Testing & CI

This document covers ./test_ci.sh and test_stages.json — the declarative CI driver for this fork — and walks through adding a new operator test end-to-end.

TL;DR

# Local host (CPU only):
./test_ci.sh local

# Android device (full matrix):
./test_ci.sh android <serial>

# Run a subset — the filter is the optional third positional argument:
./test_ci.sh android <serial> cpu            # CPU + lowmem + llm
./test_ci.sh android <serial> opencl-image   # only OpenCL IMAGE stages
./test_ci.sh android <serial> vulkan
./test_ci.sh android <serial> lowmem
./test_ci.sh android <serial> android-ci     # bench + smoke + llm only

The full matrix is described in test_stages.json. Every parameter (forward type, precision, gpuMode, thread count, tag, memory mode, dynamic-quant option, KleidiAI flag, per-stage skip list, smoke model list, benchmark arguments) lives there. Editing the JSON is the supported way to add, drop, or retune a stage — no shell edits needed for the common cases.

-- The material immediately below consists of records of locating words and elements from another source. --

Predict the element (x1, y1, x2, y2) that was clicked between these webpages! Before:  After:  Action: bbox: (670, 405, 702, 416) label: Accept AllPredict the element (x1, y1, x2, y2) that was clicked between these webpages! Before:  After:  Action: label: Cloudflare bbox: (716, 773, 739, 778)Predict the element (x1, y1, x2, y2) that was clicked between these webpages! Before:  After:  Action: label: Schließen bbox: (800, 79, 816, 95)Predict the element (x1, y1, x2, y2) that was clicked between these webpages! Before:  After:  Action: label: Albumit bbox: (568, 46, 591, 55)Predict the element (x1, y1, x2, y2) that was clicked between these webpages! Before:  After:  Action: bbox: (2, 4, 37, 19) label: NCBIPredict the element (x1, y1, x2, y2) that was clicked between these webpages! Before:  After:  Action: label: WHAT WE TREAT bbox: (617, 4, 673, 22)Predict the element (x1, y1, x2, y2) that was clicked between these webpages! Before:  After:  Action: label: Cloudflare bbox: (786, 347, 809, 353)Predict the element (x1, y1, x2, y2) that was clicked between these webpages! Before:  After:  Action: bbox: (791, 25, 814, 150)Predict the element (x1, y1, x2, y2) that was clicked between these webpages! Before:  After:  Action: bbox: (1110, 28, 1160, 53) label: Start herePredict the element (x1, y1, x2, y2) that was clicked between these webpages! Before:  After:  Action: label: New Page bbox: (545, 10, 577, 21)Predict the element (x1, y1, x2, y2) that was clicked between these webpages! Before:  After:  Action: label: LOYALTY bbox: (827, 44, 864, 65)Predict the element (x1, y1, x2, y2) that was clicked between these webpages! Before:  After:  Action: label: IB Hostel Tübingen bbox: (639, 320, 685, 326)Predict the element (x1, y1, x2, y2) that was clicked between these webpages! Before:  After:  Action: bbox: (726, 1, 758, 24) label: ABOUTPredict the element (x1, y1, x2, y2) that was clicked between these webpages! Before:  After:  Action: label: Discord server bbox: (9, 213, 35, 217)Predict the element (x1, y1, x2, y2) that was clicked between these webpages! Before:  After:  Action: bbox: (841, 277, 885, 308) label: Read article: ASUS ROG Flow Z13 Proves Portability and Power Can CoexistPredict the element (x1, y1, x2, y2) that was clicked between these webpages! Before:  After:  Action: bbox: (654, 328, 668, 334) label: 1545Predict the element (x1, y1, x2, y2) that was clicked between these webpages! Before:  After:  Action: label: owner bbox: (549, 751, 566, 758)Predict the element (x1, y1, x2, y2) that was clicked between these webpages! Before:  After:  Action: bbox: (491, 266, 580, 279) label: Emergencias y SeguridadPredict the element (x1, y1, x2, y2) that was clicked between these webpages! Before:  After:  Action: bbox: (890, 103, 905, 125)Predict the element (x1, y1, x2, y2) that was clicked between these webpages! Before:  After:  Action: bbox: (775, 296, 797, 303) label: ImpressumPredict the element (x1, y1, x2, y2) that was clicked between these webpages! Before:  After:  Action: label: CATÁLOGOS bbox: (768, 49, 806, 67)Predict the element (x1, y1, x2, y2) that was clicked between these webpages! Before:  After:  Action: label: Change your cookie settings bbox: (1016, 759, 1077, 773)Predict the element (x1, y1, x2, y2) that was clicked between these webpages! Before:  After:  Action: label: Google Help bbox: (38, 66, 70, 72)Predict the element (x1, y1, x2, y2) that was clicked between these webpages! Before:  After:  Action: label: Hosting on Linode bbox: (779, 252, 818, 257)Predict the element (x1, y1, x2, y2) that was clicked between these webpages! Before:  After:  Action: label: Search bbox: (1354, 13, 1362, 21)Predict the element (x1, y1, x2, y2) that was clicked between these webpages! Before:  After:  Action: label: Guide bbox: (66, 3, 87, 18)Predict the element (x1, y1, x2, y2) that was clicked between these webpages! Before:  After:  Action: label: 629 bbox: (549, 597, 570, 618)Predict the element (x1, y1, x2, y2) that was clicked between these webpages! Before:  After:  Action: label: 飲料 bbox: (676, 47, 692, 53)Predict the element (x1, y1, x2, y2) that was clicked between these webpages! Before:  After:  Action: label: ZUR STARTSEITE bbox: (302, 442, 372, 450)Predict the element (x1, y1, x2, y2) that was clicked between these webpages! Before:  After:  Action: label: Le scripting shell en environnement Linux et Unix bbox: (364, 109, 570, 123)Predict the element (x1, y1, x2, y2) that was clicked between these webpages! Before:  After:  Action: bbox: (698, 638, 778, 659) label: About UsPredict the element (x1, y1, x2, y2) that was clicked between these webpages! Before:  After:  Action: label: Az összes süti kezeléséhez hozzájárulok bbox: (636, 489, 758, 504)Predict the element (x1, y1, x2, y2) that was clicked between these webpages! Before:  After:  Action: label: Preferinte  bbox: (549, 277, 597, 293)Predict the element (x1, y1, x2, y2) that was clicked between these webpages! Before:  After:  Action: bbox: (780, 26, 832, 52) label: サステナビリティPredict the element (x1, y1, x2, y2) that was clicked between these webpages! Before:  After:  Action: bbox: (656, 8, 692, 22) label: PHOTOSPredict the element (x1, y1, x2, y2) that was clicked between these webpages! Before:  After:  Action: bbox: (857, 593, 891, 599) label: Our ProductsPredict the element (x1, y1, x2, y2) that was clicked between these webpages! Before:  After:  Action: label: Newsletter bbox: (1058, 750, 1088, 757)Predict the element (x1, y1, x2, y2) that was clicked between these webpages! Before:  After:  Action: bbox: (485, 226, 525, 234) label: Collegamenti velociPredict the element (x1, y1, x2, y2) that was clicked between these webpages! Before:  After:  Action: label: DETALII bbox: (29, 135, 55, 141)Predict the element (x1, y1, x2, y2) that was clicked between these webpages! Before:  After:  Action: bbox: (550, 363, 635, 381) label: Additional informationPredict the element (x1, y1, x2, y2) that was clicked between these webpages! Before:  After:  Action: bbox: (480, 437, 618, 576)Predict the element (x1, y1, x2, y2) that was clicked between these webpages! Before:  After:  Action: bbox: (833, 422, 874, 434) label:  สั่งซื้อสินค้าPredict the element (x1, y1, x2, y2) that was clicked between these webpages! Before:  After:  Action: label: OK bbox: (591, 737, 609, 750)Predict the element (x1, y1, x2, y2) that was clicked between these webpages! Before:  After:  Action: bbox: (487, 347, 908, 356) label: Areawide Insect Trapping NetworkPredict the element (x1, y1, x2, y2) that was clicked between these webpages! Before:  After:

This infrastructure is also exposed as the test-ci Agent Skill (skills/test-ci/SKILL.md) so AI coding agents can discover and drive it.

LLM model provisioning

The llm stage runs llm_demo against an MNN-format LLM model. Provisioning is lazy — the model download (or the LLM_MODEL_DIR check) is deferred until the llm stage actually runs, and a provisioning failure skips only that stage. The unit / smoke / bench stages therefore run fine with no network.

Env var	Meaning
`LLM_MODEL_DIR`	Path to an existing on-disk MNN-format model. When set, the directory is used as-is and nothing is downloaded. Defaults to `models/<repo-basename>/`.
`LLM_MODEL_REPO`	Model repo id. Default `taobao-mnn/Qwen2.5-0.5B-Instruct-MNN` (also set in `test_stages.json → llm.model_repo`).
`LLM_MODEL_SOURCE`	Download source when `LLM_MODEL_DIR` is unset: `huggingface` (default) or `modelscope`.
`LLM_MODEL_URL_BASE`	Override the resolve URL prefix outright (wins over `LLM_MODEL_SOURCE`).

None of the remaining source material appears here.